In a note posted on the website of the University of Porto, FCUP’s communication office explained that under a research project led by the institution, researchers have identified “about 20 molecules” that may become future drugs (Hydrogel) can be used for photodynamic therapy (PDT). Photodynamic therapy uses light emission and is completely non-invasive.
This note quoted Joana Oliveira, a researcher from the Joint Laboratory of Green Chemistry (LAQV-REQUIMTE), who said that the project is to “synthesize a library of blue pigments from wine and use them in new formulas, taking in advantage of their physical and chemical properties and biological activity for skin PDT”.
From the beginning of the synthesis of the blue pigment, the identified molecules included portisins, which was named after it was originally found in Port wine.
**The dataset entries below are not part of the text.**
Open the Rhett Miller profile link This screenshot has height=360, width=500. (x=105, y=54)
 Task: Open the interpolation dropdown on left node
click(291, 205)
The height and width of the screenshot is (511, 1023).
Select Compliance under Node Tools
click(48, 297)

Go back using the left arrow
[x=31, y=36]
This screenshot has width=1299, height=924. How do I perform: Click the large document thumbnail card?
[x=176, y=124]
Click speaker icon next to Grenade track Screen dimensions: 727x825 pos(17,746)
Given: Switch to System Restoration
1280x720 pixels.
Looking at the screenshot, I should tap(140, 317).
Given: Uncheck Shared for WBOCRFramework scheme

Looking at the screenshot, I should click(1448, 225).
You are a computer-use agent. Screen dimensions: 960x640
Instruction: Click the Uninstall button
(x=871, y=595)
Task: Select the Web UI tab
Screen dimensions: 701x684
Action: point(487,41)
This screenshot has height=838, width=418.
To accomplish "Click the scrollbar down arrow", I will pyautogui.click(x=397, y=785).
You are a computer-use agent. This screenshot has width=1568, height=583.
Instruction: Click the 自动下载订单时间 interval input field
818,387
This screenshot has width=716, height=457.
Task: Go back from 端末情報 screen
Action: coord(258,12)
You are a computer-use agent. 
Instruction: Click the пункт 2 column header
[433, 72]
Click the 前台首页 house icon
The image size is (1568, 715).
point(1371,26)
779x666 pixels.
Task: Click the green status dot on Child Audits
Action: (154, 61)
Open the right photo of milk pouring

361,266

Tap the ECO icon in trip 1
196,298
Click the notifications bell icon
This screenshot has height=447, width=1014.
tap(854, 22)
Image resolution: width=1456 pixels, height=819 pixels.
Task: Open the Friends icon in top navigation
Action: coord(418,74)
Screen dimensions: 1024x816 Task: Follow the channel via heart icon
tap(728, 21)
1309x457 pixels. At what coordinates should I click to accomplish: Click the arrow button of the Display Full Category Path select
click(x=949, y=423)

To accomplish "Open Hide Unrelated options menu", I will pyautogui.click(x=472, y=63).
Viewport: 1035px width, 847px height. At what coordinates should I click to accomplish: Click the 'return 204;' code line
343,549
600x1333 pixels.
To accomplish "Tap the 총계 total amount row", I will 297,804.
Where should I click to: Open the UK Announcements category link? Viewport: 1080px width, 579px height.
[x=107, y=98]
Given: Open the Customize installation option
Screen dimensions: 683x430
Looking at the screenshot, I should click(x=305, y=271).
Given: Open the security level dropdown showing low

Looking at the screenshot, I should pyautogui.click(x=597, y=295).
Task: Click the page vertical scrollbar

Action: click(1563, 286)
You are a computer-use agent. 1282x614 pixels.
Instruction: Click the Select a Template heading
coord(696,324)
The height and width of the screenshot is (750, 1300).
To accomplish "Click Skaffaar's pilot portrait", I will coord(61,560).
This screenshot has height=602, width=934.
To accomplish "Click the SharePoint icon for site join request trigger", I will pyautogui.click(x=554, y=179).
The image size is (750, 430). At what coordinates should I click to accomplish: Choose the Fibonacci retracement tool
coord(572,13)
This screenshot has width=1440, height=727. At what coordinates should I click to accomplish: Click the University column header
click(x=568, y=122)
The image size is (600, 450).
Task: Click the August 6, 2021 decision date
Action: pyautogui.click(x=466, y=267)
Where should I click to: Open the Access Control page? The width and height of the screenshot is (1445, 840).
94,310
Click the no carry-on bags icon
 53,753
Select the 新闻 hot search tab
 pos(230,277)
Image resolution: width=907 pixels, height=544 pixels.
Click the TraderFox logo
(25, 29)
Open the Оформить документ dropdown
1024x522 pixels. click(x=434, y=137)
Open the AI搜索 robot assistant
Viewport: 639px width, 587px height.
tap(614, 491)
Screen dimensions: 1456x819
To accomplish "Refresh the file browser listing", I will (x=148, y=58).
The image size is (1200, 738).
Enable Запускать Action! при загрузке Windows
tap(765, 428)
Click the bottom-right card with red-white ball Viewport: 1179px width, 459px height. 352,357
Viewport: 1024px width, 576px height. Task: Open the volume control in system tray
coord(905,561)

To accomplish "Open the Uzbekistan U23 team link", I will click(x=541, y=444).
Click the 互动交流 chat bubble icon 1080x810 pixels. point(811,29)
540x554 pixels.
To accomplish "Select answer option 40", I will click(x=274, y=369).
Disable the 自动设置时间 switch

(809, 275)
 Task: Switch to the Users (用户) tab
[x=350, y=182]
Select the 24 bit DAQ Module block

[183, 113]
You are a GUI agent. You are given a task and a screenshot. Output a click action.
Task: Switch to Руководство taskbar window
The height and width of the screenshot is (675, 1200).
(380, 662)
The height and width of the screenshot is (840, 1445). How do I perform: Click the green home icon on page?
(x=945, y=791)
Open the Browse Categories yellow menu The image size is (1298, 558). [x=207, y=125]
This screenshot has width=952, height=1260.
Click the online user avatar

LAQV-REQUIMTE researcher Iva Fernandes said: “We believe these molecules can be used to develop colorless hydrogels for application on the skin in photodynamic therapy“.
In this sense, the researchers of the project named WINPUT set out to develop a hydrogelthat “absorbs the light of the wavelength corresponding to the red color” and “acts as a means of transport into the skin where the sick cells are.
Researchers will now conduct laboratory tests on cells derived from human skin diseases and inflammation. Only after the first phase of testing can they conduct the first human clinical trials.